Victor Davis Hanson‘s latest column at National Review Online reminds readers that not all Obama administration leaks are created equal.

Before Jay Carney or the president go out again they really need to sit down and get their stories straight: When the IRS apologizes, it is not a matter of “if.” When the president keeps talking about a film maker as a culprit, it is not proof that he knew the attack was a preplanned al-Qaeda hit. Changing phrases, dropping sentences, and expunging nouns are not mere “stylistic” editing.

More improbably, we are to believe that the administration, in dire worry about monumental leaks (to paraphrase Eric Holder, some of the most serious in his career), without warning taps into the public and private correspondence of AP reporters. Yet—aside from the fact that this is an administration that supposedly has gone after leakers at twice the rate off all prior administrations combined— Obama et al. certainly do not worry about all leaks.

After all, we remember not long ago that critical information leaked about the so-called Stuxnet virus that harmed the Iranian centrifuges; we remember leaks describing how the president, in philosophical angst about the drone killings, turned to Aquinas for solace; and we remember that leaks told us that the always-on-the-job Obama administration had a so-called double agent that exposed a plot in Yemen. In addition, we learned of the heroic but classified details of the Obama-ordered bin Laden raid.

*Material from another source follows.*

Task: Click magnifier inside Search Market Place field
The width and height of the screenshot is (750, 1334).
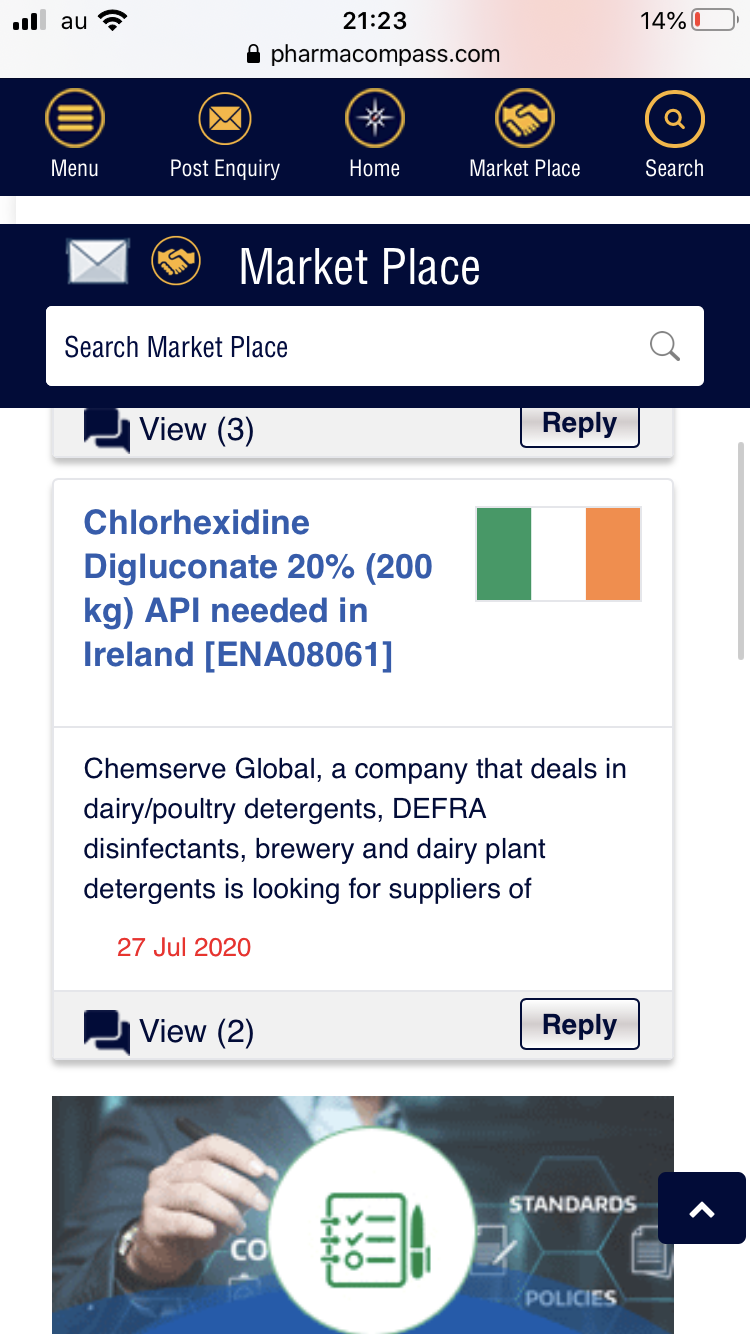Action: tap(665, 346)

In other words, when the Obama administration wants the public to appreciate its unheralded and successful accomplishments, it leaks classified information that imperils national security (did the Taliban really need to know the precise units and their methodology of operation that took out bin Laden?) — and leaks so much that former defense secretary Bob Gates is said to have been reduced to threatening John Brennan with “shut the f*** up!”